Whenever you click through Amazon, eBay, or thousands of other online retailers, you might be unknowingly subjected to a forced arbitration clause, which allows the company to kick consumers out of court and instead funnel them into a rigged forum run by an arbitration provider selected by the company. This arbitrator is not required to have any legal training and does not even have to follow the law, but the decision is almost impossible to appeal. And because arbitration is a secretive process, customers and the public will likely not be able to learn of the extent of the company’s wrongdoing.

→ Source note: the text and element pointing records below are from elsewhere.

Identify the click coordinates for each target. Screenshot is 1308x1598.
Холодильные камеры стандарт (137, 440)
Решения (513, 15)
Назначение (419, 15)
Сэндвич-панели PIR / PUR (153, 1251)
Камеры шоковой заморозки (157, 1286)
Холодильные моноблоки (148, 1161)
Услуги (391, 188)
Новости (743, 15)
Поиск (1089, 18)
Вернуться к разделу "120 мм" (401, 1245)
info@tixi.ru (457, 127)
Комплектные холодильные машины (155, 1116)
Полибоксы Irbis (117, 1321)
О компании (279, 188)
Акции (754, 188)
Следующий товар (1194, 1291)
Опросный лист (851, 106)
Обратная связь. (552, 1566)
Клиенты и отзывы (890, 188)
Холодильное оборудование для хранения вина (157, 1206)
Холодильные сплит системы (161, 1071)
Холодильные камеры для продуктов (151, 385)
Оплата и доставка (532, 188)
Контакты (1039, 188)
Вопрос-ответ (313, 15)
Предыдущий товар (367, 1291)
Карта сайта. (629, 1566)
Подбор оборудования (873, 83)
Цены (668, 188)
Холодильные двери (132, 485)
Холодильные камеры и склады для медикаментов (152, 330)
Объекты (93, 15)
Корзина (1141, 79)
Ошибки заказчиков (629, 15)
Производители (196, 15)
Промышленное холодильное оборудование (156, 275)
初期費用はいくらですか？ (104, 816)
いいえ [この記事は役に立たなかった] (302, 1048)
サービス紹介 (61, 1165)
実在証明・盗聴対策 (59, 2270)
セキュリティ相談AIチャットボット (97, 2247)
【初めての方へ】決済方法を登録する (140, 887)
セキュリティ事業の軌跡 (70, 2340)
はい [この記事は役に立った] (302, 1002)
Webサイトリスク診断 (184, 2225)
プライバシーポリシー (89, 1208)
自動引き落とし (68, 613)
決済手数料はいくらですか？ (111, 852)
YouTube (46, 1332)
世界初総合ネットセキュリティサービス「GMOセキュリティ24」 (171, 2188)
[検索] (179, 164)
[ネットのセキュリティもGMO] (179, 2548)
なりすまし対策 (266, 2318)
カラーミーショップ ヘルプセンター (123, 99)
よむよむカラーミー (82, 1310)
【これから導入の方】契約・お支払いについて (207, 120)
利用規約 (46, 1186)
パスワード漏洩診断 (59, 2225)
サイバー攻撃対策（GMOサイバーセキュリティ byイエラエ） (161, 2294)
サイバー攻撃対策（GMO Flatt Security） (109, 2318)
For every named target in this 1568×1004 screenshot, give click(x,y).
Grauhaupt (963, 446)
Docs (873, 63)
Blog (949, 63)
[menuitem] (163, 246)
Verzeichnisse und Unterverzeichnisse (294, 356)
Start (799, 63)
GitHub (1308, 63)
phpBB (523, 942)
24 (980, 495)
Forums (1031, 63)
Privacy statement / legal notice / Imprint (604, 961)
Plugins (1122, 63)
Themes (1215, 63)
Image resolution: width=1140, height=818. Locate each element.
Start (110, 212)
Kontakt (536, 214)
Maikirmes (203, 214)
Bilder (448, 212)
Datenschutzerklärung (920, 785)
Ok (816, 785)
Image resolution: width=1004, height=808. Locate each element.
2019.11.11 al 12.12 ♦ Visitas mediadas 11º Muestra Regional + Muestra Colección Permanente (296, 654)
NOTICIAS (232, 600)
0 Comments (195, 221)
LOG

Forced arbitration clauses are ubiquitous in websites, as the New York Times recently reported, but they are also controversial. In response to the article, American Association for Justice CEO Linda Lipsen published a letter in the Times explaining why she considers forced arbitration one of the greatest threats to American consumers, especially for online shoppers:
“…I have seen forced arbitration clauses in consumer and employment contracts that required the dispute to be decided by a religious official, a Native American tribal council, and in the case of the National Football League cheerleaders suing for wage and hour violations, the commissioner of the N.F.L.” Ms. Lipsen wrote. “Emerging issues like online consumer privacy must be carefully considered in a court of law, not a rigged system designed by corporations that don’t take the necessary steps to protect their customers.”
Is your right to ensure corporate accountability worth less than a great deal on a flatscreen TV?